How to Convert Transimission Line to Equivalent Lumped Element

Hi,

Below is link talking about the PLL operating at 75GHz: http://cc.ee.ntu.edu.tw/~jrilee/publ.../75G_pll_J.pdf

Could any experts explain me how to convert the VCO loaded with lossy transmission line to equivalent VCO loaded with lumped inductor?

I mean, how to calculate the equivalent inductance of the lumped inductor.

I am quite baffled with that.

Thanks a lot.

Hi,

If you can get the S-Parameters, I feel that you can get the equivalent lumped result readily.
Second, Matlab RF Toolbox has an example to fit S-Parameters to a lumped network (sum of rational functions).

Attached is the math to calculate the loaded impedance, if you know the line impedance Z0 and load ZL.

The difficulty with inductor design at these frequencies is that they get physically small, and it is difficult to achieve good Q factor. My company offers RFIC inductor synthesis software, and I found that many designers prefer transmission line designs above 60GHz.
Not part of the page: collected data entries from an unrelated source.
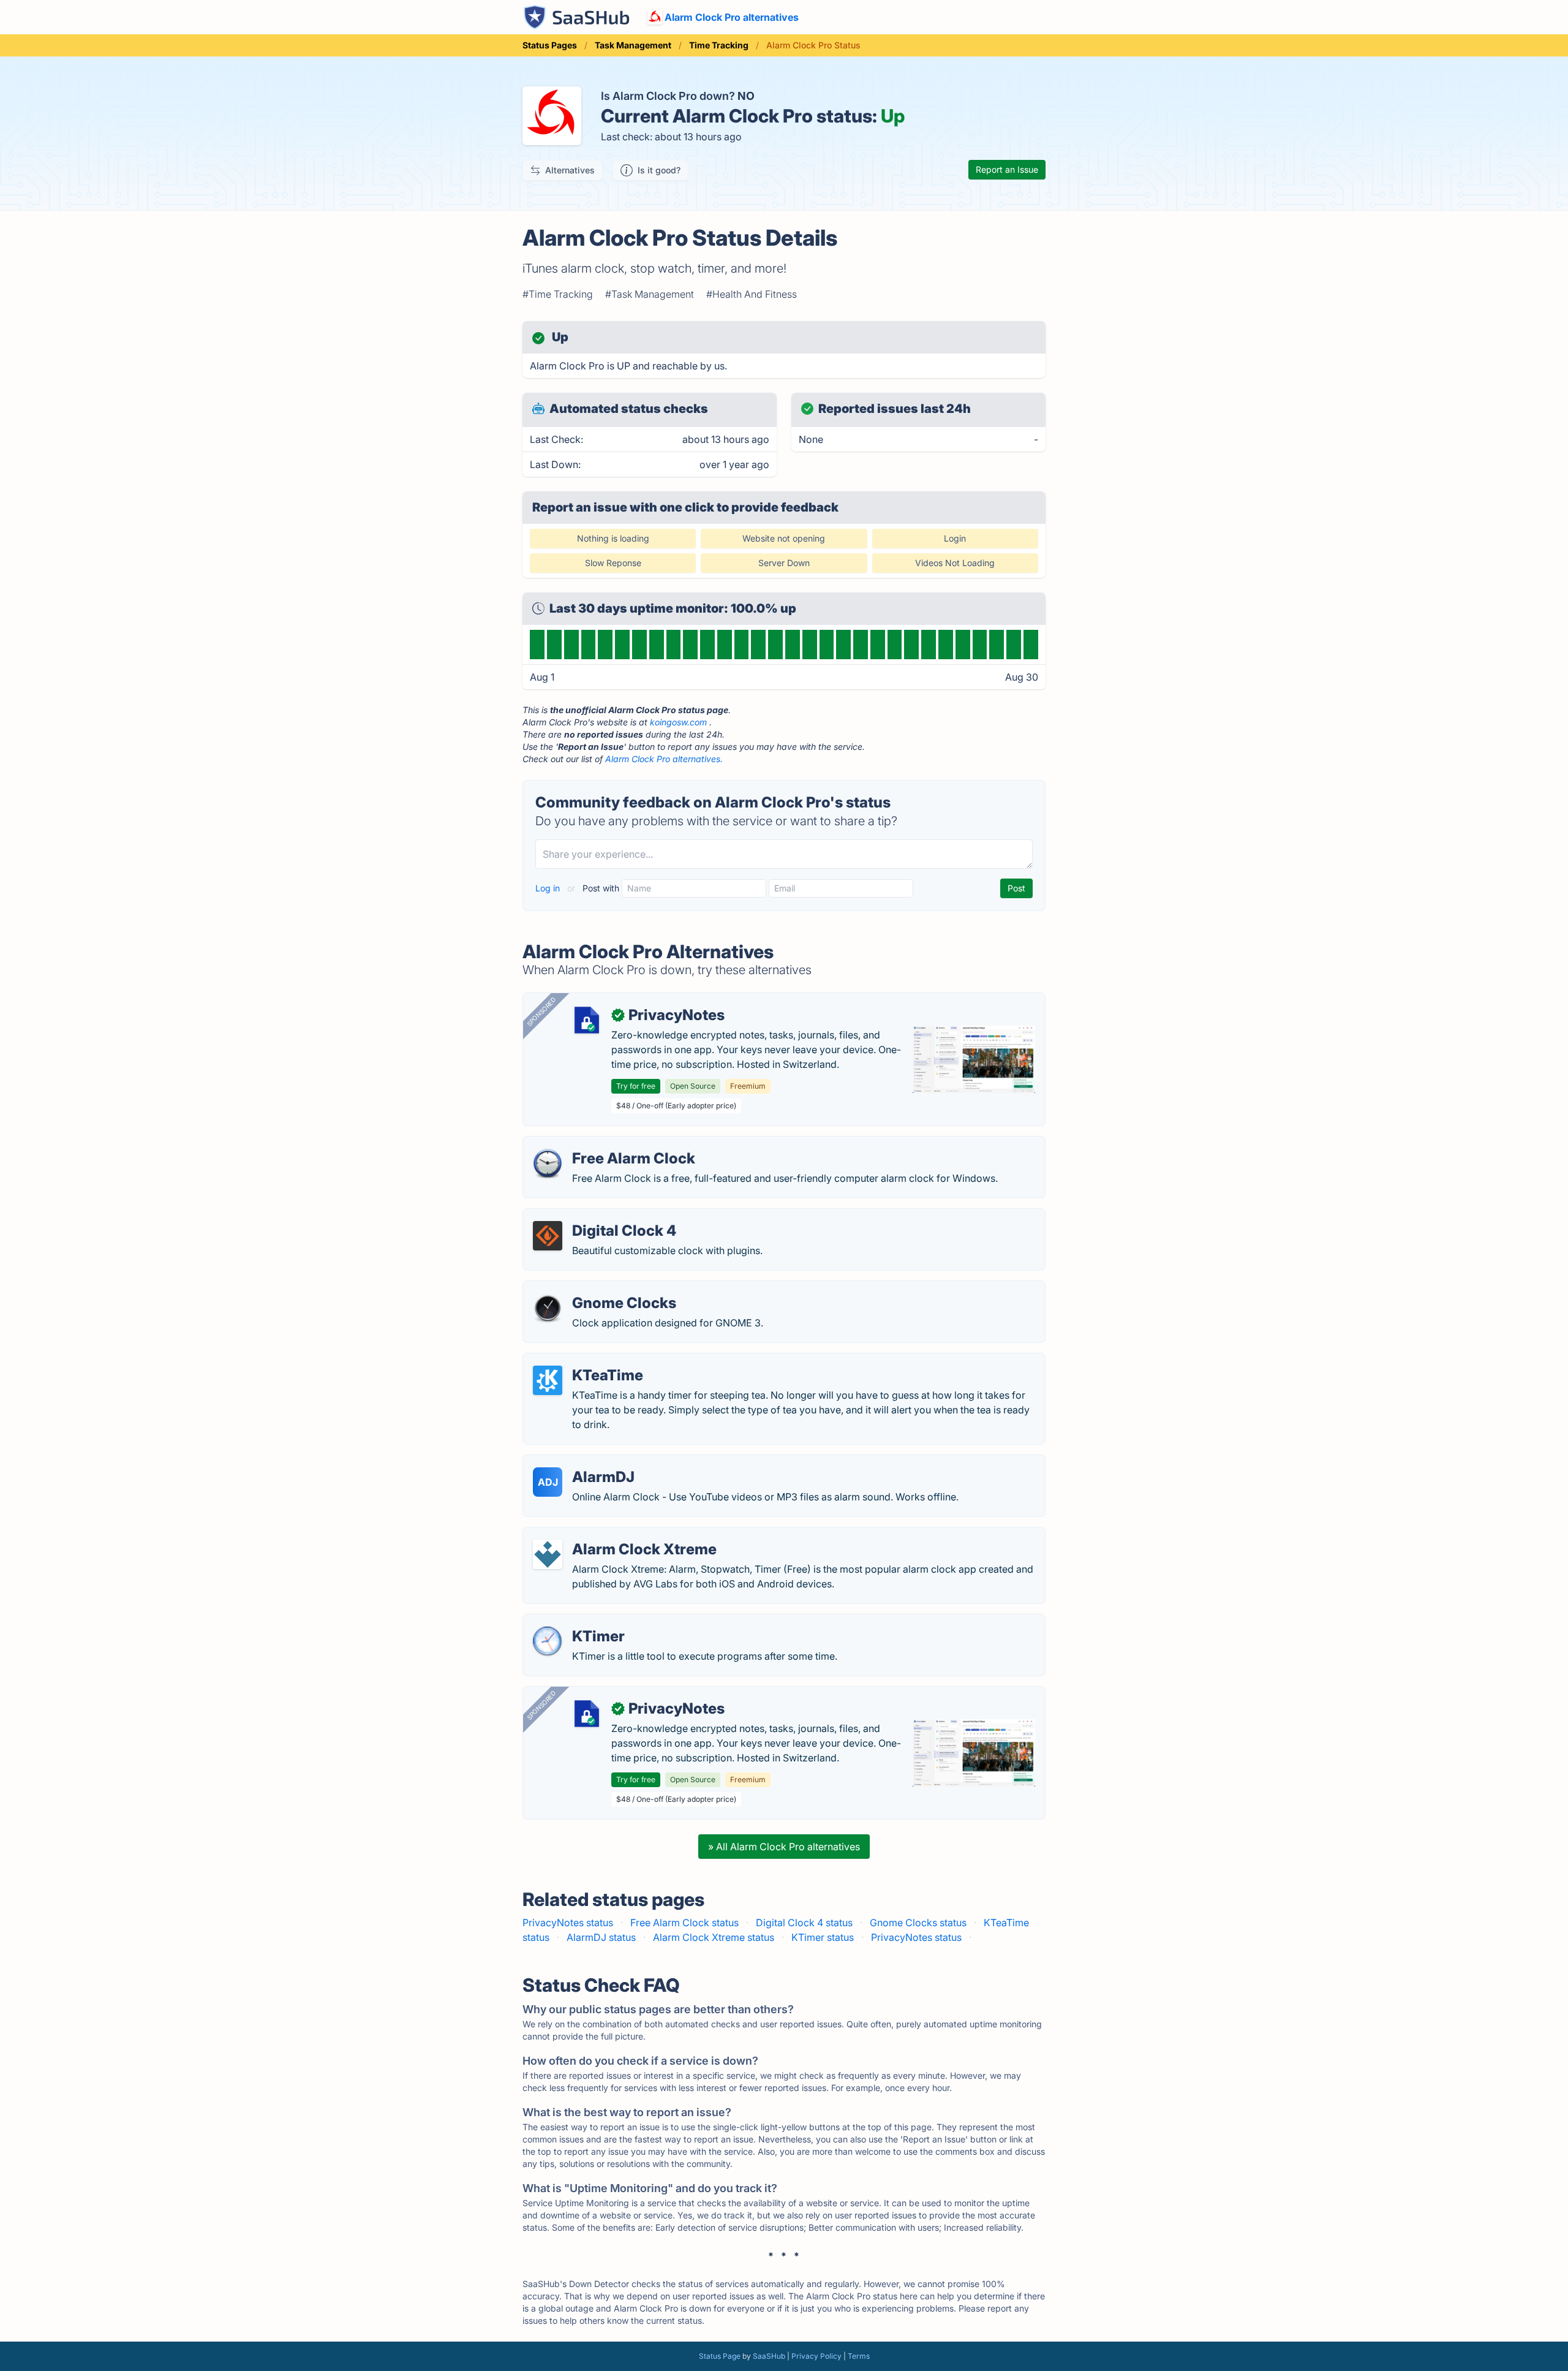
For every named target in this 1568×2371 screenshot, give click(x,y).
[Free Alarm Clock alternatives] (547, 1163)
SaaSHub (769, 2356)
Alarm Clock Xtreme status (713, 1937)
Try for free (635, 1086)
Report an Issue (1007, 169)
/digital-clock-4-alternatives (597, 1216)
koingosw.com (678, 722)
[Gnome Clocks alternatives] (547, 1308)
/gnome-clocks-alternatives (596, 1288)
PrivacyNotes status (567, 1922)
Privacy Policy (816, 2356)
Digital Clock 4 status (804, 1922)
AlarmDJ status (601, 1937)
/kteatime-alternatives (583, 1361)
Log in (548, 888)
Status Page (720, 2356)
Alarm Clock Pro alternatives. (664, 759)
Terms (859, 2356)
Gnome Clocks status (918, 1922)
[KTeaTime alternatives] (547, 1380)
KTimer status (822, 1937)
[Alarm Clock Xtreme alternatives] (547, 1554)
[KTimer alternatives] (547, 1641)
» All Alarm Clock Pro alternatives (784, 1846)
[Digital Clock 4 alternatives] (547, 1235)
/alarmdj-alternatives (580, 1462)
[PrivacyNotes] (586, 1020)
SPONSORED (541, 1011)
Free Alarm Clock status (684, 1922)
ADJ (548, 1482)
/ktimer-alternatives (577, 1622)
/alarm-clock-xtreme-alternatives (608, 1535)
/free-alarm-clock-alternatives (602, 1144)
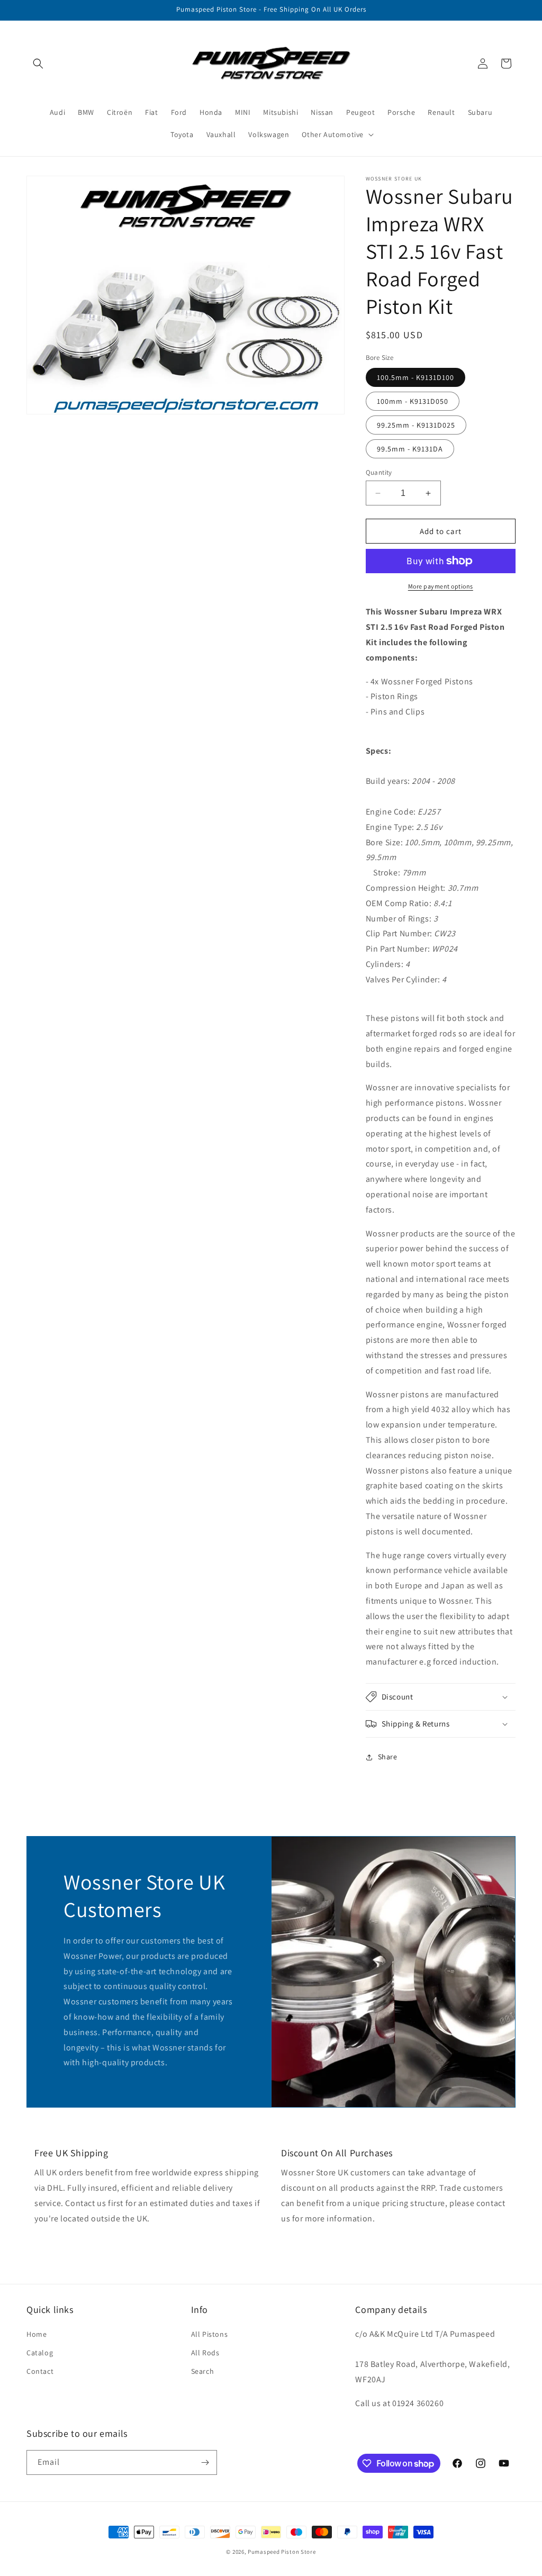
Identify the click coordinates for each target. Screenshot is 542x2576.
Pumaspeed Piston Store (281, 2551)
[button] (38, 63)
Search (202, 2371)
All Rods (205, 2352)
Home (36, 2334)
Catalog (39, 2352)
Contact (39, 2371)
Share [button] (388, 1756)
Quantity (379, 472)
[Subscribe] (204, 2462)
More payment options (440, 586)
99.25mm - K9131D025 (416, 425)
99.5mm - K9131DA (410, 449)
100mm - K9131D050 (412, 401)
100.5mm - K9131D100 (415, 377)
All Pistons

http://muehlhaus.com/products/rfic-i...oolkit-for-ads

A spiral, meander, or other shape inductor, on top of lower Q also provides more problems and unknowns at very high frequencies.
A high impedance straight microstrip line is better option than an inductor at those microwave frequencies.
An equation for the inductance of the microstrip inductor that is used for many years by microwave engineers is:

L[nH/mm] = 0.2{ln[l/(w+t)]+1.193+0.2235(w+t)/l}

where l=length of the strip, w=width of the strip, t=thickness of the metal
The above microstrip inductor is without ground plane (or the ground plane is far enough to be ignored). Generally the inductance of the strip line is decreased by the presence of the ground plane.